- Occupation: paleontologist
- Known for: Study of prehistoric vertebrates

= Judith Schiebout =

American paleontologist

Dr. Judith Schiebout was an American paleontologist, and was an Adjunct Associate Professor of Geology at Louisiana State University and Curator of Vertebrate Paleontology at LSU Museum of Natural Science.

Schiebout earned a Bachelor of Arts in 1968, followed by a Master of Arts in 1970 and a Ph. D. in 1973, all from the University of Texas at Austin.

Schiebout's research focused on paleoecology and vertebrate paleontology, particularly the biostratigraphy and paleogeography of southern North America in the Cenozoic era. She researched mammals from the Middle and Late Cenozoic, the transitions occurring across the Cretaceous–Paleogene boundary, and the Paleocene and Eocene periods, especially the Paleocene–Eocene Thermal Maximum. She began her career working in Big Bend National Park in West Texas.

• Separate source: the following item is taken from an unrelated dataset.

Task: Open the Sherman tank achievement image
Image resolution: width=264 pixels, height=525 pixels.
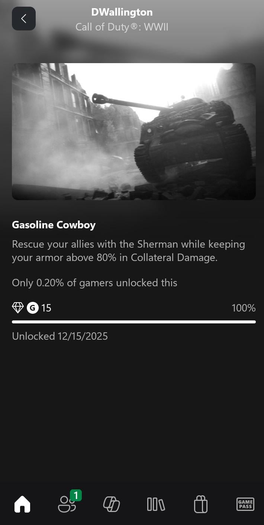Action: click(134, 131)
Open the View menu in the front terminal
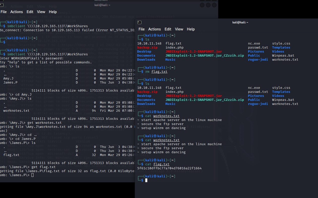Screen dimensions: 318x198 tap(179, 29)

In the last 25 years of her life an aspect of Chinese vertebrate paleontology piqued her interests when Dr. Suyin Ting came to the United States to study, first under her direction and then alongside Dr. Schiebout as the collections manager for the vertebrate paleontology collections at LSU.

Her major interest involved mammals from the Miocene period of Louisiana. In the Middle Miocene of Louisiana, a diverse grouping of animals have been discovered consisting of terrestrial, freshwater, and marine vertebrates. Examples include rhinos, giant camels, whales, and gomphotheres. A late Miocene Site in the Tunica Hills was also under study.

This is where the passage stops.